Yana Kane’s poem, “I did not want” is a curious pairing with Janet’s “I Used to Think” Yana’s poem is also a list poem, where the ellipses that begin each stanza signal that each stanza is part of a list beginning with the title’s words “I did not want.” And like Janet’s poem, Yana’s poem also addresses the past, but in a very different register than Janet’s, because Janet talks about personal history and the feelings associated with leaving innocence behind, but Yana focuses on feelings associated with extinction (i.e. group death) through the example of the extinct Passenger Pigeon, whose final member “Martha,” as the epigraph tells us, passed away on September 1, 1914, and was stuffed and put into the Smithsonian Institution. (Interesting, too, how Janet’s “Buddha” has one eye open, and Yana’s Martha is known for her “glass-eyed visage”) However, the speaker of the poem, which one might suppose from the title that bridges into the first line, to have been Martha, is not Martha, but, as we learn in the final stanza, another stuffed animal “one case over” from Martha’s, and although the speaker may also be extinct, we don’t know who they/she/he is. The bigger unanswered question might be what the story of the bird and the speaker as stuffed animals is a metaphor for? Human extinction? Or just how humans do not learn from their mistakes.
Brendan McEntee’s poem “In Lavender” is about a summer day sitting in an Adirondack chair in a patch of lavender out on Long Island. The poem has an O’Hara sort of present tense that grants us easy entry while setting the scene: “When the wind drops, the heat shows./ There’ll be rain later. Right now, it’s me in lavender…” Brendan’s style seems to be to put us in a place—a seaside, a graveyard, or here, a public garden—and tell us about the moment to moment in a way that suggests but doesn’t discuss the underlying thing that brought him there. Recently, his poem described a father and son driving silently around a graveyard until the father is ready to leave. In this poem, Brendan alludes to garden rules—“We’re not to pick the plants, or touch them/ or do anything that disturbs this universe.” But then, semantically exonerated because the lavender touched him, not the other way around, the speaker gathers a palmful of lavender smell and breaths it between his hands. And that awareness of and respect for rules and his use of the word “universe” very subtly freight that solitude with sadness, a sadness he never discusses, but carries in this diction, and gives a home in the solitude of a garden. I admire the way what he never says becomes the real feeling of the poem. And this is what I mean by connotation, suggestion or implication, one of poetry’s latent powerhouses.
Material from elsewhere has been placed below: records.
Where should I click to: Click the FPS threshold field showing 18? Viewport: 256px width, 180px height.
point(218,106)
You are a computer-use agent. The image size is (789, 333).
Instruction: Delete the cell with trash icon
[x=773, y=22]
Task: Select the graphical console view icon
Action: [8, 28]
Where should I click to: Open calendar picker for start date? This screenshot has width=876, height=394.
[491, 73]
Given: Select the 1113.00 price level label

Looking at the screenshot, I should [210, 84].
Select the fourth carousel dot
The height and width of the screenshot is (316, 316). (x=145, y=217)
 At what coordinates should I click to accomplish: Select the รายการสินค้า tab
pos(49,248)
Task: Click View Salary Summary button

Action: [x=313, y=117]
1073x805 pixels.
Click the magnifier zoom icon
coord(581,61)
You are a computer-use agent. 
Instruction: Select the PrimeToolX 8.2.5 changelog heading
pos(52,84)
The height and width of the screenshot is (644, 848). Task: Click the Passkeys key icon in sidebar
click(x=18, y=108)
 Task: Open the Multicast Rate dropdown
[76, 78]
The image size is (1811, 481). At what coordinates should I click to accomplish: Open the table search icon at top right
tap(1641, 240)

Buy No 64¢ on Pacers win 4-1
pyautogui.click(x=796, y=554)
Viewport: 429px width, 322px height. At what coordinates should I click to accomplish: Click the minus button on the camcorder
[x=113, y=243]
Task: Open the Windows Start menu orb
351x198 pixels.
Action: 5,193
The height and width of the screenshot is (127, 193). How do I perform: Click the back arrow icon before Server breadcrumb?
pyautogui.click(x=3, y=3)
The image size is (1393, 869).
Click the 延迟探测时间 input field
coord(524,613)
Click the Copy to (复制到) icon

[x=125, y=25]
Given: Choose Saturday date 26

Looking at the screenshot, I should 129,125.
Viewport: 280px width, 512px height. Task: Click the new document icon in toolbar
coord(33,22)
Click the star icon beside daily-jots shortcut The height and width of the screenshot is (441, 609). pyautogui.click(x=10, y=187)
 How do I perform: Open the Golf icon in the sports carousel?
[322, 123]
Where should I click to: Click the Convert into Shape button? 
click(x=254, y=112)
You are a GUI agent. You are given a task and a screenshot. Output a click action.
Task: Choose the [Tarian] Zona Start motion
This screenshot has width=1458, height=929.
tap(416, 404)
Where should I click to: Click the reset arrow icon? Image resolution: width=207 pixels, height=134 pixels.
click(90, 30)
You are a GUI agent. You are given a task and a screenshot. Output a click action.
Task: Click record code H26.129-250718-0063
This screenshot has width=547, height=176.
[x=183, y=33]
Ana Doina works differently, denotatively; everything the poem wants to say, it says outright. In “Painted Stones” which, like Brendan’s “In Lavender” takes place in a leisure-time outdoor setting, she carefully narrates a walk in the woods taken by the speaker and a painter of stones. Eventually we learn that the painter of stones lost loved ones in the holocaust, an historical surprise, a narrative surprise, but not poetical surprise, and learn that the stones stand in for people lost in the horror (in other words, the painted stones are explicitly the metaphors for the people; the poem reports on those metaphors without having metaphors of its own). And this is a poem that tells us exactly what the underlying feeling is: “You believe/ the ciphered language is enough to hide/ the bitterness of your heart/ from any chance intruder” or the “refuge” and “safety” the painter found in the woods, and the rolling cadence of the final stanza describing the “fear that a loved face/ might have been lost, consumed/ by the hate-fueled fires/ of the war that orphaned you.”
Speaking of bitter hearts, Howard Prosnitz’s “After Reading Yeats” draws a distinction between the “pleasure” a reader can derive from a “gut punch” line in great poem and the “delight” the speaker feels remembering the early death of an Irish boy who literally punched him in the gut while they were both in junior high school a half century earlier. The cruel joy it celebrates—“the delight/ in knowing that the bastard died young”—is quite inexplicable and alienating. Happiness today for the forty-years-ago death of a fifty-years-ago childhood combatant? Fuck mellowing with age. Those seeking revenge, the Japanese proverb tells us, “should dig two graves, one for yourself.” In this poem, Howard has buried the speaker’s bully and has unearthed the speaker’s bitter, vindictive heart. I wondered if Howard meant to invoke the “alienation effect” described by Bertolt Brecht, in which familiar contents are presented in an unfamiliar way to get a new effect so that the audience does not empathize with the story of a drama and can think profoundly about the issues it raises.
In “United We Stand,” Don Zirilli presents a sardonic view of the “stand your ground” laws that excuse homicide when a person feels threatened. Most famously, this type of law led to the exoneration of Trevon Martin’s killer in Florida. The poem uses an ordinary font for the speaker of the poem and italicized font for material he has copied from internet sources related to people who have “stood their ground,” thus exposing the stupidity of such laws.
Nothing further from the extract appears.